Fast Outlier Detection for Milk Near-Infrared Spectroscopy Analysis
LIU Rong, CHEN Wen-liang, XU Ke-xin*, QIU Qing-jun, CUI Hou-xin
State Key Laboratory of Precision Measuring Technology and Instruments, College of Precision Instruments & Opto-Electronics Engineering, Tianjin University, Tianjin 300072, China
摘要: 近红外光谱作为一种依靠模型对物化性质进行分析的技术,对光谱数据的准确性进行快速准确的判断是得到可靠分析结果的前提。但是光谱数据中奇异点的存在会在很大程度上影响多变量校正模型的准确性,从而影响模型的预测效果。文章综合利用半数重采样法(Resampling by Half-Mean,RHM)和最小半球体积法(Smallest Half-Volume,SHV)成功剔除了被测量的牛奶成分近红外光谱中的奇异点,其效果远优于传统的奇异点剔除方法,并且该方法具有简单快速、计算量小、数值稳定等特点,非常适用于在线分析和其他类型的光谱数据中奇异点的检测。
关键词:奇异点;近红外光谱;马氏距离;杠杆值;SHV;RHM
Abstract:Near-infrared spectroscopy is a fast and efficient analytical technique based on multivariate calibration model, which correlates near-infrared spectra with the property of samples (such as concentration).
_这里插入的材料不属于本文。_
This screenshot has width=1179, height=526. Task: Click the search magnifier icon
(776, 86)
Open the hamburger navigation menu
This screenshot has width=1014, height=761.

The reliability of analytical results depends mostly on the accuracy of measured spectra. But outliers do not make for reliable data. The authors combined RHM (Resampling by Half-Means) with SHV (Smallest Half-Volume) method to detect the outliers of the near-infrared spectra of milk samples, and the results were satisfactory. The performance of the new method is superior to the traditional outliers detecting algorithms such as Mahalanobis distances and hat matrix leverage. And this combined method is simple and fast to use, conceptually clear, and numerically stable, so it is recommended to be used for the detection of multiple outliers in multivariate data, especially the online measurement and discriminant analysis.